BPD is characterised by severe maldistribution of ventilation, hypoxia, hypercapnia and pulmonary hypertension. Similar observations are made in adults with chronic obstructive lung disease (COLD), in whom impairment of endothelium-dependent pulmonary vascular relaxation has been demonstrated. Inhaled NO has recently been demonstrated to improve gas exchange in COLD. The effect of inhaled NO on gas exchange was therefore investigated in 6 infants (26-32 weeks gestation) with BPD receiving mechanical ventilation and with a fraction of inspired oxygen of >0.7. NO at doses of 5-40 parts per million (ppm) was administered into the inspiratory gas for 15 minute periods with 10 minute washout periods.
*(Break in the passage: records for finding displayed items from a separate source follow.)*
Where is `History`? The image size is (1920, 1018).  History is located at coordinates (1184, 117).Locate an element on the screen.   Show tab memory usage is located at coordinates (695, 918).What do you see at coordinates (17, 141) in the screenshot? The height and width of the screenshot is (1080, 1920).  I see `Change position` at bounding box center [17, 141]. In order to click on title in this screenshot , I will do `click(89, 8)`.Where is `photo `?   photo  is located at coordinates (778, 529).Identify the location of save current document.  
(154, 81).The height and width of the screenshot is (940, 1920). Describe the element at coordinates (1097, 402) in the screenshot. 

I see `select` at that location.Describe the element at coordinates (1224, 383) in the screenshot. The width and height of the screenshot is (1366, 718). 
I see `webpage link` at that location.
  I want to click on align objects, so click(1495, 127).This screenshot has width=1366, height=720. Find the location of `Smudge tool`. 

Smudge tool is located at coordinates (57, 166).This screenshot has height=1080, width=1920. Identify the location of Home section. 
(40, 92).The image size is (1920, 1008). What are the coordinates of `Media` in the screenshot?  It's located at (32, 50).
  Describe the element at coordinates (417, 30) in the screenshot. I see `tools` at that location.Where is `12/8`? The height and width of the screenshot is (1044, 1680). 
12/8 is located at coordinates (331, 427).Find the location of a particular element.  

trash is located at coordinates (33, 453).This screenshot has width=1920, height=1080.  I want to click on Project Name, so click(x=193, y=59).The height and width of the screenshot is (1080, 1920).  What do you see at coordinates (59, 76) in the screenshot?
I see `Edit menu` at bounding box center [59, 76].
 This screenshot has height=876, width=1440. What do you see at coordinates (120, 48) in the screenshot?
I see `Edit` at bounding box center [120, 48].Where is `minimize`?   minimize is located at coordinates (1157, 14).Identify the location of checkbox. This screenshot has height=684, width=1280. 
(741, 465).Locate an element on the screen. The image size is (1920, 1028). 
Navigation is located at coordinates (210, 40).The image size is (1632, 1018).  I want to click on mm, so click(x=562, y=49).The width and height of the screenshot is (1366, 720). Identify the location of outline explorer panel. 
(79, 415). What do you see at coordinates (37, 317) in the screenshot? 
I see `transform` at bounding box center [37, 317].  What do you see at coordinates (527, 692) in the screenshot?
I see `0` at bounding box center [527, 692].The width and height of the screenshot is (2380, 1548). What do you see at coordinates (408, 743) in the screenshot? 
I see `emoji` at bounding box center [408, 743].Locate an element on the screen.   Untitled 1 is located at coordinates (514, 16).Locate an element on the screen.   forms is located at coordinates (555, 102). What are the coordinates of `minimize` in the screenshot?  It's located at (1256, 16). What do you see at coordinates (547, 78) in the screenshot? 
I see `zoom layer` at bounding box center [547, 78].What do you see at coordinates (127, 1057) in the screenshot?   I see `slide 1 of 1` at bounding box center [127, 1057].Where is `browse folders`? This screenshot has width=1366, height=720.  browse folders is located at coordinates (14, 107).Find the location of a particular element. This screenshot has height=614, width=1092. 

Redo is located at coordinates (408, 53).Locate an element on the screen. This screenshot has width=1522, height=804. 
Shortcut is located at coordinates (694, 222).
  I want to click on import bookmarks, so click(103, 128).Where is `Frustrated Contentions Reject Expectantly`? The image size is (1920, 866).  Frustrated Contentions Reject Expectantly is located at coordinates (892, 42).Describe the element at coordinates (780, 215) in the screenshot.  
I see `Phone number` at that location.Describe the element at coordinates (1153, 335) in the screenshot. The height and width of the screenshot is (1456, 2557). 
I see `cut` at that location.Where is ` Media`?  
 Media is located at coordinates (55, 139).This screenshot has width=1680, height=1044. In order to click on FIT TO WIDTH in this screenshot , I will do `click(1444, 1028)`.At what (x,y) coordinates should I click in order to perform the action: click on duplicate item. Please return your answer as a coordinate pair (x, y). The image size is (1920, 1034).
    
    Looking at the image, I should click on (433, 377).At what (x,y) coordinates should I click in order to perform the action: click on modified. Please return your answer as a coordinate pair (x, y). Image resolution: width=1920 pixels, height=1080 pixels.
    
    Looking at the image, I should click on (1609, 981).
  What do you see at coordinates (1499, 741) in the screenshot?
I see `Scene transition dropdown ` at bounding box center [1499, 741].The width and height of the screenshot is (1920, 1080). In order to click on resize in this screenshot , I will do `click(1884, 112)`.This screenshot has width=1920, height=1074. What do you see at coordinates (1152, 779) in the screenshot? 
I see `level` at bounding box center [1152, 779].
NO administration was continued at the lowest most effective dose when marked improvements in oxygenation were observed. Oxygen saturation (Sa O2), transcutaneous oxygen/carbon dioxide tensions (tc pO2/tc pCO2) and systemic blood pressure (BP) were continuously monitored. Methaemoglobin (MetHB) and nitrogen dioxide (NO2) levels were also measured. Inhalation of NO at all doses produced consistent improvements in the Sa O2 and tc pO2 (confirmed by concurrent arterial blood gases). The tc pCO2 showed a tendency to fall. While 5ppm NO produced a smaller response in oxygenation parameters, 10-40 ppm NO produced similar responses. The percentage changes from baseline values (median and range) in tc pO2, tc pCO2 and Sa O2 at a dose of 10 ppm were +58.2% (25 - 261.5), -15.8% (+2.6 to -21) and +19.8% (5.5 - 52.5) respectively. NO was administered continuously for 9-52 days with no evidence of tachyphylaxis. BP was marginally improved or unchanged. MetHB levels were <2% and NO2 <1ppm. We conclude that inhaled NO improves gas exchange in BPD and speculate that NO synthesis and/or release may be impaired in BPD. (Supported by tne Royal Society).